PID is caused by bacteria moving upward from the vagina or cervix into the uterus, fallopian tubes, and ovaries, Baick says.

Many different types of bacteria can cause PID, but the most common include bacteria acquired through unprotected vaginal intercourse, like Neisseria gonorrhoeae, which causes gonorrhea, and Chlamydia trachomatis, which causes chlamydia.

In fact, about 85% of PID cases are caused by sexually transmitted bacteria, and 10% to 15% of women who get chlamydia or gonorrhea go on to develop PID.


While less common, it is possible to develop PID without having an STI, Baick says. Other ways bacteria can enter the reproductive organs and potentially cause PID include:

Complications of PID

If left untreated, PID can cause long-term complications, including:

  • Formation of scar tissue on the fallopian tubes, which can cause tubal blockage and increase your risk of ectopic pregnancy. An ectopic pregnancy is a pregnancy that occurs outside the womb and can be life-threatening.
  • Abscesses or collections of pus in the ovaries, fallopian tubes, or uterus. If left untreated, an abscess can turn into a fatal infection.

How is PID diagnosed?

In most cases, PID is diagnosed by clinical symptoms, Baick says. Sometimes a doctor will also do a physical exam to look for signs of infection, like tenderness on the cervix, ovaries, or uterus.
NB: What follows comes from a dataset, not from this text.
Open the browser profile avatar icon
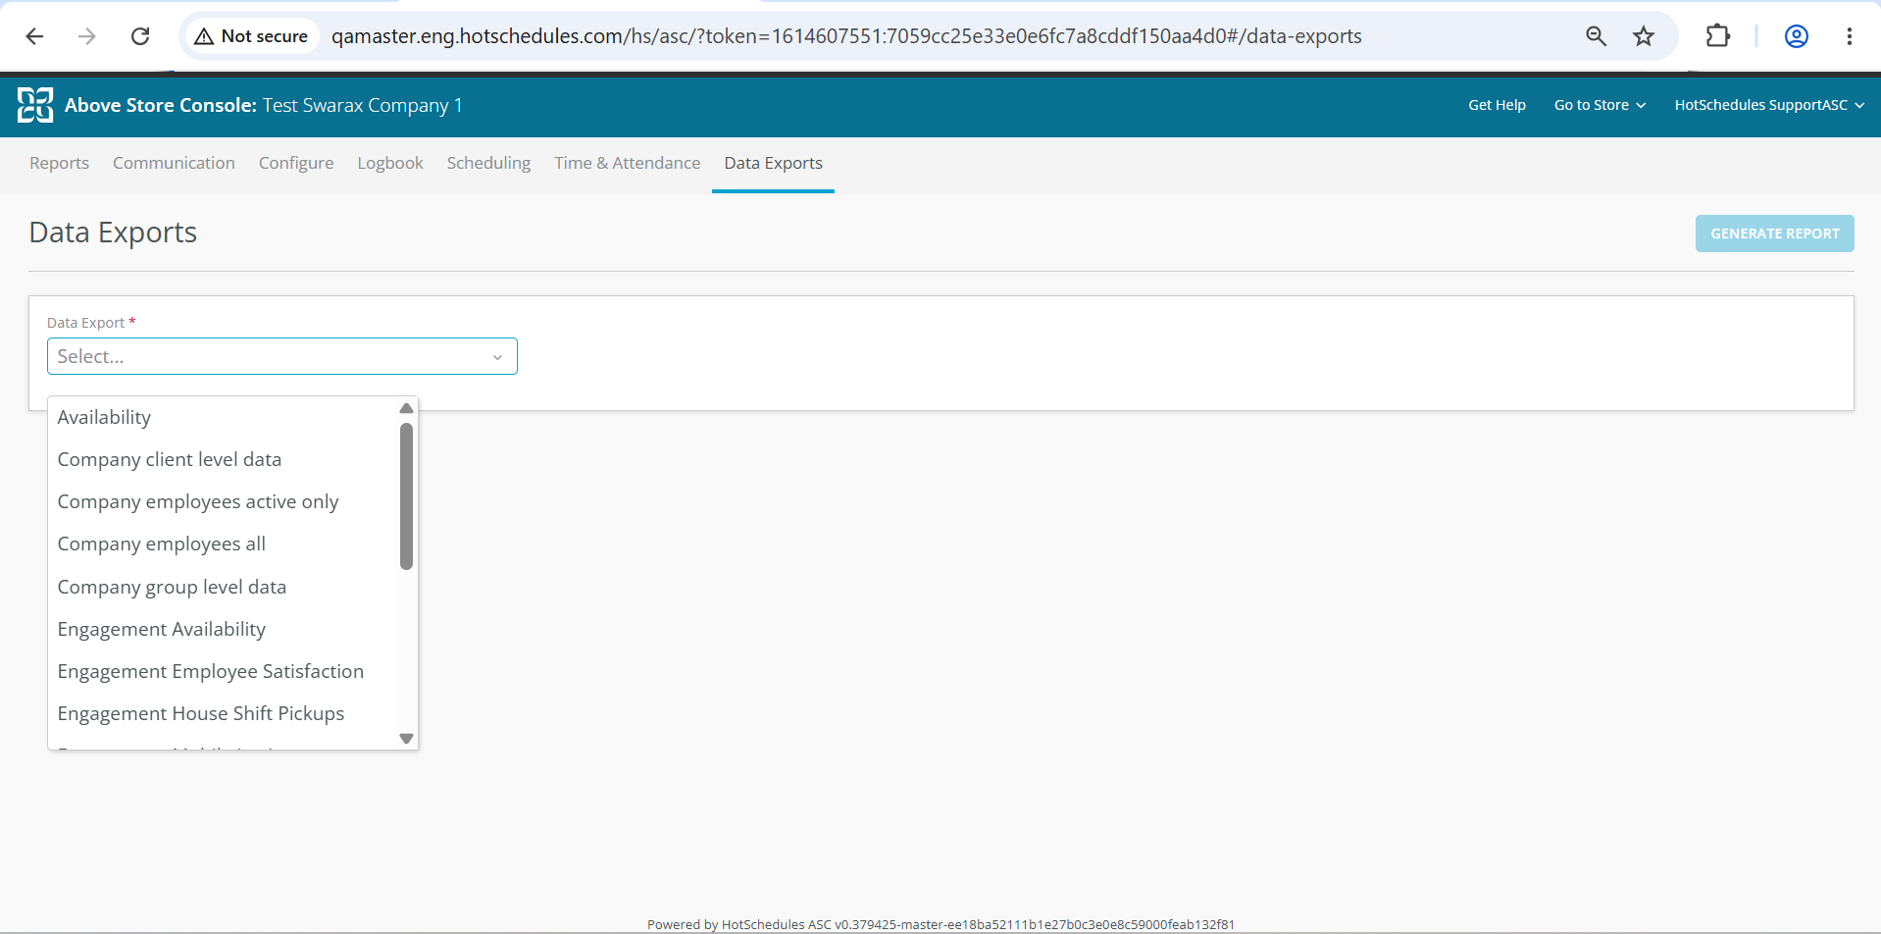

Other tests a provider might use to diagnose PID include:

  • A vaginal culture or sample of bacteria
  • A urine test to check for a urinary tract infection, which may present with similar symptoms, like painful urination
  • An ultrasound to get a more in-depth look at your reproductive organs

Treatment and prevention of PID

PID is treated with antibiotics, says Kimberly Langdon, MD, an OB-GYN with Medzino, a telehealth provider.


However, taking antibiotics won't undo any damage PID may have caused to your reproductive organs before beginning treatment. So, the sooner you get treated for PID, the lower your risk of developing long-term complications.

You can also take steps to lower your risk of developing PID by:

  • Using a condom every time you have sex
  • Regularly getting tested for STIs
  • Seeking treatment if you do get an STI, like gonorrhea or chlamydia
  • Talking to your partner about their sexual history and asking them to also get tested for STIs
  • Avoid douching

Insider's takeaway

Pelvic inflammatory disease (PID) is an infection of the female reproductive organs. Many kinds of bacteria can cause PID, but the most common causes include sexually transmitted infections (STIs).

If left untreated, PID can lead to long-term complications, like chronic pelvic pain and infertility.

You can reduce your risk of developing PID by practicing safe sex and always using a condom. Since symptoms of PID are not always noticeable, it's especially important to regularly get tested for STIs that can cause PID, like chlamydia and gonorrhea.